→ Assignment
In the records below, pick out all lines containing the word "ДВУРУЧНАЯ".

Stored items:
########

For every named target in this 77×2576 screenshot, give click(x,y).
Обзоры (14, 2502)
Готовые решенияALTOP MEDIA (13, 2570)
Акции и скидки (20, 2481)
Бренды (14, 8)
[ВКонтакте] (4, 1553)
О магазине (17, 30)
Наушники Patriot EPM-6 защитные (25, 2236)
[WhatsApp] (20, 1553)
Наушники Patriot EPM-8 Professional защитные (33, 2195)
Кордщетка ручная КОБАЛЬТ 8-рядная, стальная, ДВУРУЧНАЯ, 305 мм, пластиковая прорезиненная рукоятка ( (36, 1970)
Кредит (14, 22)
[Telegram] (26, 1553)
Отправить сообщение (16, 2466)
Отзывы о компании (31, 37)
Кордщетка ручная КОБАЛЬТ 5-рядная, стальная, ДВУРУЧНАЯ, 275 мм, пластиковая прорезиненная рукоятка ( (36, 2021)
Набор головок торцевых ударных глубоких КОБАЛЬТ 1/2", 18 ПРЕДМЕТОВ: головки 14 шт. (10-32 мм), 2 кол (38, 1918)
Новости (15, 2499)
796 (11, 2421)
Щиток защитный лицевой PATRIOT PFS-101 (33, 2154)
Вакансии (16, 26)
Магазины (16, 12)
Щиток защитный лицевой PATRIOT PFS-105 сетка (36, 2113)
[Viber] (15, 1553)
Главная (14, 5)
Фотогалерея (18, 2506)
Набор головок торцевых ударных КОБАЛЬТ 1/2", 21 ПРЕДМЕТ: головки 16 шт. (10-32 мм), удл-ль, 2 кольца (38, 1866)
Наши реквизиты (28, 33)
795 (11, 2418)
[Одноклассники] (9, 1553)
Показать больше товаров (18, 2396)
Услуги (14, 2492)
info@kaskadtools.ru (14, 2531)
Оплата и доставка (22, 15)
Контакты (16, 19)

########

→ Answer section
Кордщетка ручная КОБАЛЬТ 8-рядная, стальная, ДВУРУЧНАЯ, 305 мм, пластиковая прорезиненная рукоятка ( (36, 1970)
Кордщетка ручная КОБАЛЬТ 5-рядная, стальная, ДВУРУЧНАЯ, 275 мм, пластиковая прорезиненная рукоятка ( (36, 2021)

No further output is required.